The study addressed an important clinical question in oral cancer care: whether patients with adequately resected pT1-T2, pN0 oral squamous cell carcinoma need postoperative radiotherapy when they have risk factors such as depth of invasion 5–10 mm, perineural invasion, lymphovascular emboli, or poor differentiation.

Although adjuvant radiotherapy is commonly considered in higher-risk disease, its role in this specific early-stage, node-negative setting has remained uncertain and largely supported by retrospective evidence.

A Trial Focused On Intermediate-Risk Early Oral Cancer

AREST was a multicenter, open-label, phase III randomized controlled trial conducted by the Head and Neck Cooperative Oncology Group across several cancer centers in India.

Patients were eligible if they had undergone adequate curative surgery, defined as clear margins of at least 5 mm and at least an ipsilateral level I–III neck dissection with 16 or more lymph nodes removed. All patients had one or more intermediate-risk factors but no nodal involvement.

After surgery, patients were randomly assigned to either observation or adjuvant radiotherapy. Radiotherapy was delivered as 60 Gy in 30 fractions over 6 weeks to the resected tumor bed and at-risk neck nodal region.

The primary endpoint was loco-regional recurrence-free survival, measured from randomization to the first documented local or regional recurrence.

Key Findings From AREST

A total of 392 patients were randomized after curative surgery, including 191 patients assigned to adjuvant radiotherapy and 201 patients assigned to observation. Baseline characteristics were balanced between the two treatment groups.

At a median follow-up of 47.2 months, adjuvant radiotherapy significantly improved loco-regional recurrence-free survival.

In the intention-to-treat population, the 3-year loco-regional recurrence-free survival was 89.2% with adjuvant radiotherapy compared with 80.9% with observation. This corresponded to a hazard ratio of 0.52 and a statistically significant improvement.

In the per-protocol analysis, the benefit was even more pronounced. The 3-year loco-regional recurrence-free survival was 91.1% with adjuvant radiotherapy versus 80.9% with observation, with a hazard ratio of 0.43.

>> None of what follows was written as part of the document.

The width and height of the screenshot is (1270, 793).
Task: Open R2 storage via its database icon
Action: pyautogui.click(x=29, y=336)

Adjuvant radiotherapy also reduced the cumulative incidence of loco-regional failure. In the intention-to-treat population, loco-regional failure occurred in 10.6% of patients receiving adjuvant radiotherapy compared with 18.9% of patients under observation. Similar findings were seen in the per-protocol population, with failure rates of 8.7% versus 18.9%, respectively.

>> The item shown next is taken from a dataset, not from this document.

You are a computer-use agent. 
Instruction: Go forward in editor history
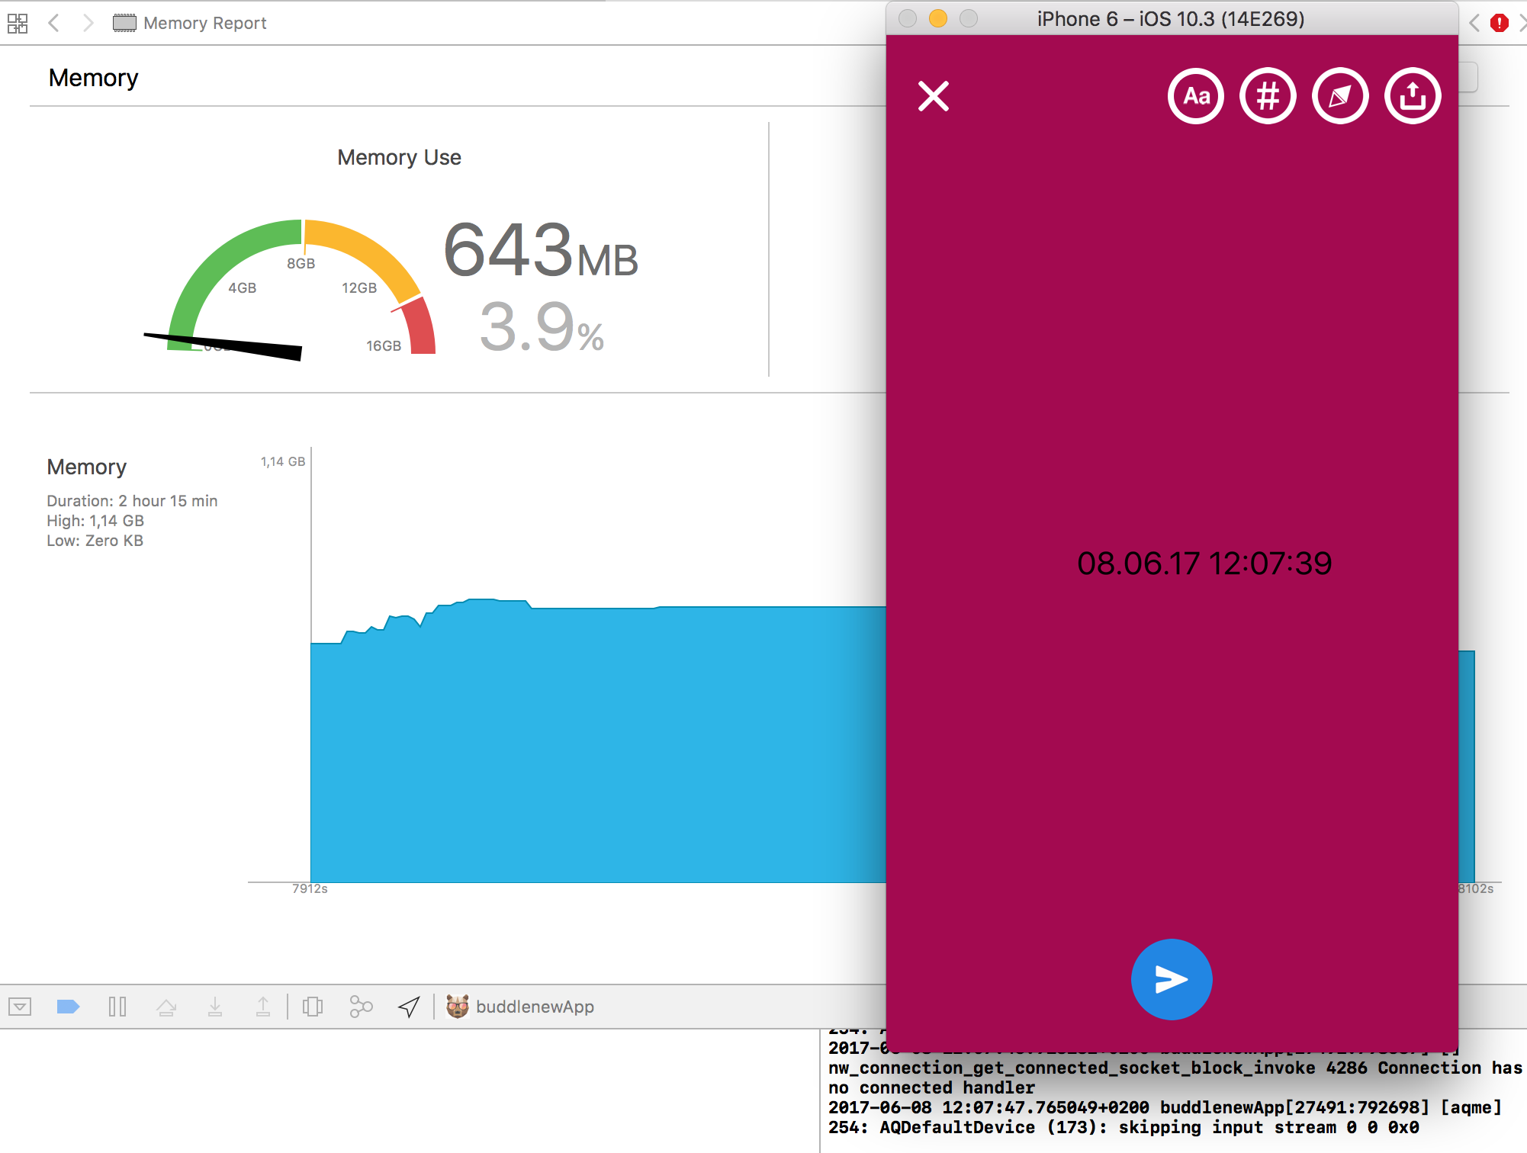click(88, 23)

Survival Benefit Was Not Demonstrated

Despite the significant improvement in loco-regional control, the trial did not show a significant difference in disease-free survival or overall survival between the two groups.

This distinction is clinically important. AREST supports the use of adjuvant radiotherapy to reduce local and regional recurrence in selected patients, but the reduction in recurrence did not translate into a measurable survival advantage within the reported follow-up period.

Subgroup analysis suggested that patients with oral tongue cancers appeared to derive greater benefit from adjuvant radiotherapy compared with those with buccal mucosa cancers.

Why This Matters

AREST provides prospective randomized evidence in a setting where treatment decisions have often depended on institutional practice, physician judgment, and retrospective data.

For patients with early-stage, node-negative oral squamous cell carcinoma who undergo high-quality surgery but still have intermediate-risk features, adjuvant radiotherapy significantly reduced the risk of loco-regional recurrence. The findings are especially relevant for patients with oral tongue tumors, where the benefit appeared greater.

At the same time, the absence of a significant disease-free or overall survival benefit highlights the need for careful patient selection. The decision to recommend adjuvant radiotherapy must balance the improved loco-regional control against treatment burden, toxicity, and long-term functional effects.

The AREST trial suggests that postoperative radiotherapy can improve disease control after surgery in selected patients with early-stage oral squamous cell carcinoma, while also reinforcing that not every reduction in recurrence automatically leads to improved survival.